将假单胞菌株Pseudomonas lactis BJ-1接种于琼脂培养基(0.3%牛肉膏、0.8%蛋白胨、1.5%琼脂粉、0.5%葡萄糖、0.5%氯化钠、pH 7.2), 25 ℃条件下培养24 h进行活化。用接种针挑选10个菌落，接种入200 mL液体培养基(0.5%葡萄糖、0.1%磷酸二氢铵、0.02%七水硫酸镁、0.5%氯化钠、0.1%磷酸二氢钾), 25 ℃摇瓶培养72 h至菌浓度1×10⁸ cfu·mL^–1，以此为母液继续扩培，菌液扩培按照母液与液体培养基体积1∶9进行。

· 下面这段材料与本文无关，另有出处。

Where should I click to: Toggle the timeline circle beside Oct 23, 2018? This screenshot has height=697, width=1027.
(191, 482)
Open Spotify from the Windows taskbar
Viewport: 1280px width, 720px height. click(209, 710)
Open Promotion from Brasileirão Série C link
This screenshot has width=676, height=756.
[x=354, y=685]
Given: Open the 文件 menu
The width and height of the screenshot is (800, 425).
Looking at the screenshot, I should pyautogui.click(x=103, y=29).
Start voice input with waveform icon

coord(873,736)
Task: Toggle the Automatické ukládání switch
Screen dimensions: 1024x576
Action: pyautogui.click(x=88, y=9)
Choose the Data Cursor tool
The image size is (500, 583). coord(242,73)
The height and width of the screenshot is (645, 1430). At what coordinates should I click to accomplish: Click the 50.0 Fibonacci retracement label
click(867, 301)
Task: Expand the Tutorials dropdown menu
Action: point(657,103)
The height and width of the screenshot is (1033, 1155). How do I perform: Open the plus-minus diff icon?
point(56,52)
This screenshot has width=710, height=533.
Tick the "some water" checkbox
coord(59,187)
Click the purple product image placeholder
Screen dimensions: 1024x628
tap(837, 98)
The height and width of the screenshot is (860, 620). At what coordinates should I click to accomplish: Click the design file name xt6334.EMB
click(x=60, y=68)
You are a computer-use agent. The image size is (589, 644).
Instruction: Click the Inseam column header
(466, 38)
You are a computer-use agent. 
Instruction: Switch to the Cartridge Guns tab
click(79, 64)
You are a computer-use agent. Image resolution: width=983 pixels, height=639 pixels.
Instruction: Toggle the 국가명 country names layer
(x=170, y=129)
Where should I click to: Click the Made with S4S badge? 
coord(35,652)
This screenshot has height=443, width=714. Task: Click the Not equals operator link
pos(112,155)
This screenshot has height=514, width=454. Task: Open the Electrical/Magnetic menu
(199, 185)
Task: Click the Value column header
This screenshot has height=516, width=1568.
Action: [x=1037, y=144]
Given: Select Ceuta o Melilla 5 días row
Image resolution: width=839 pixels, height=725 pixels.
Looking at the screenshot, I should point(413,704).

沉积物采样点与水体采样点一致，用柱状KC沉积物采样器(Φ16.5 cm, KC，丹麦)采集鱼塘表层5 cm沉积物，用孔径125 μm不锈钢筛网(NUNC，丹麦)过滤，将预处理沉积物密封于无菌塑料袋(体积10 L)中，冷藏运回实验室进行灭菌(121 ℃, 30 min)处理。

试验所用培养液为经过处理的富营养化池塘养殖水体：用5 L水样采样器(HYDRO-BIOS，基尔，德国)从西洞庭湖石拱桥生态渔业合作社一鱼塘处采集水样(水面下0.5 m)，用不锈钢筛网(Φ10 μm, NUNC，丹麦)对水样过滤预处理，冷藏于聚乙烯水箱中(体积100 L/箱)快速运回实验室进行灭菌(121 ℃, 30 min)处理。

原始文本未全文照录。